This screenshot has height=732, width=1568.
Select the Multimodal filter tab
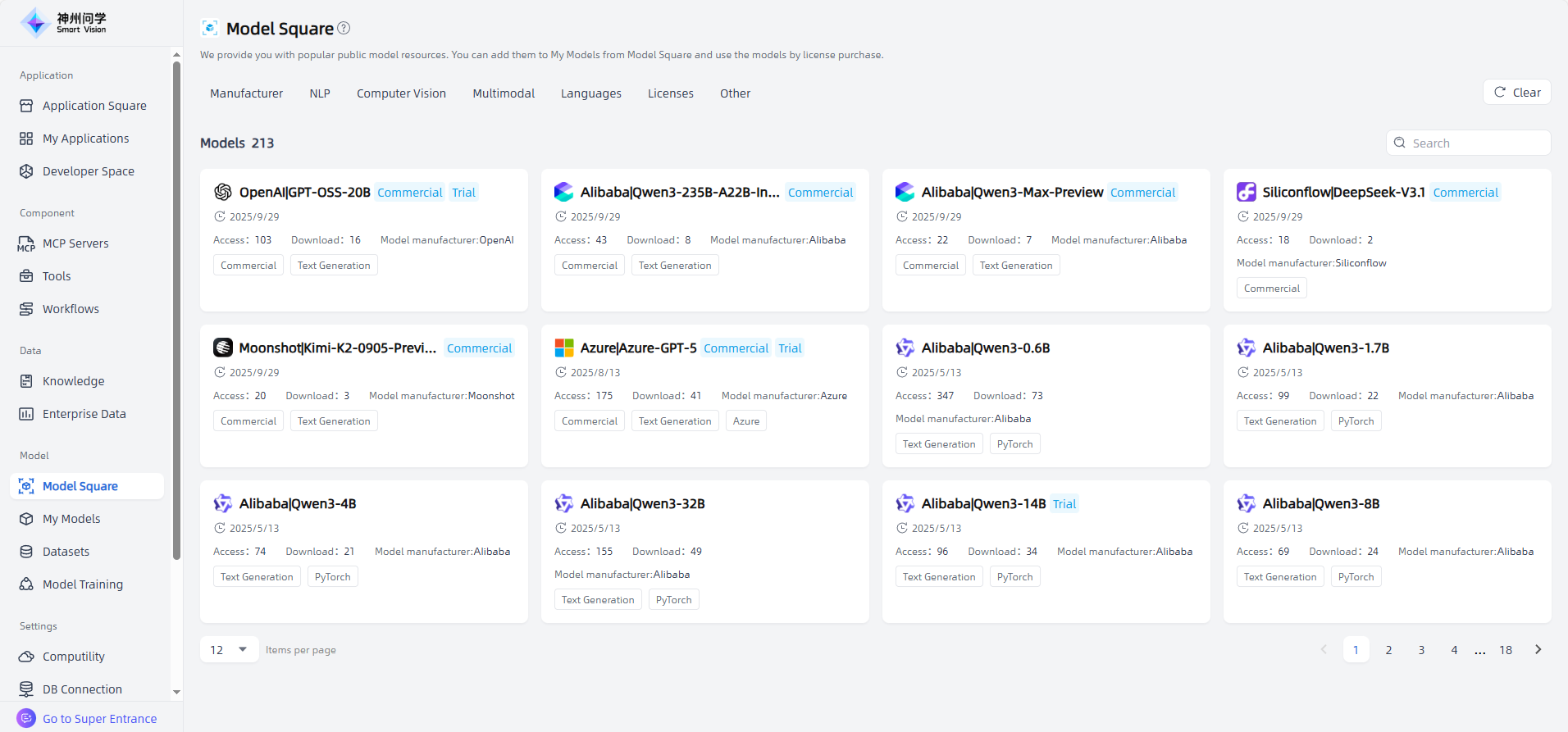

□ □ □

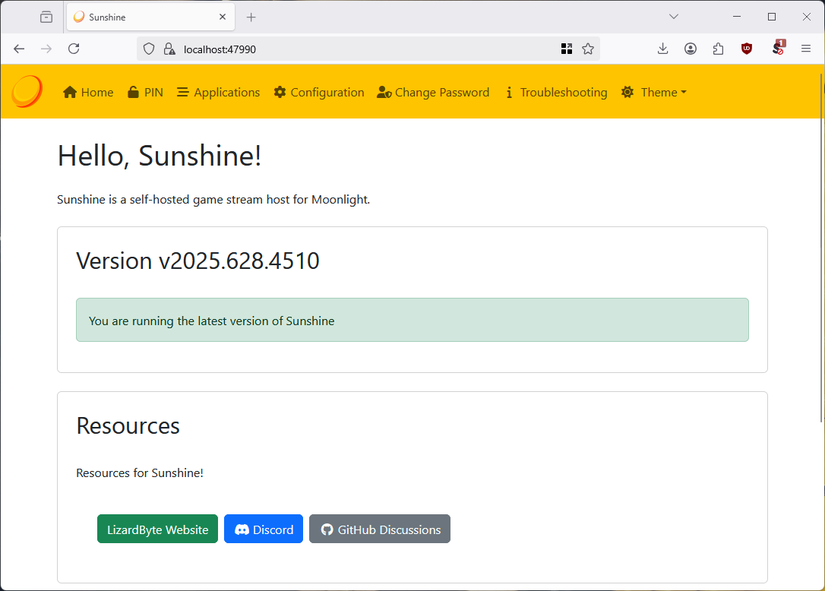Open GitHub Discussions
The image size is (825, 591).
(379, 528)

□ □ □

Output should match, line for line, the stretch of the material above from the line holding "This screenshot has height=732, width=1568." through the line holding "Select the Multimodal filter tab".

This screenshot has height=732, width=1568.
Select the Multimodal filter tab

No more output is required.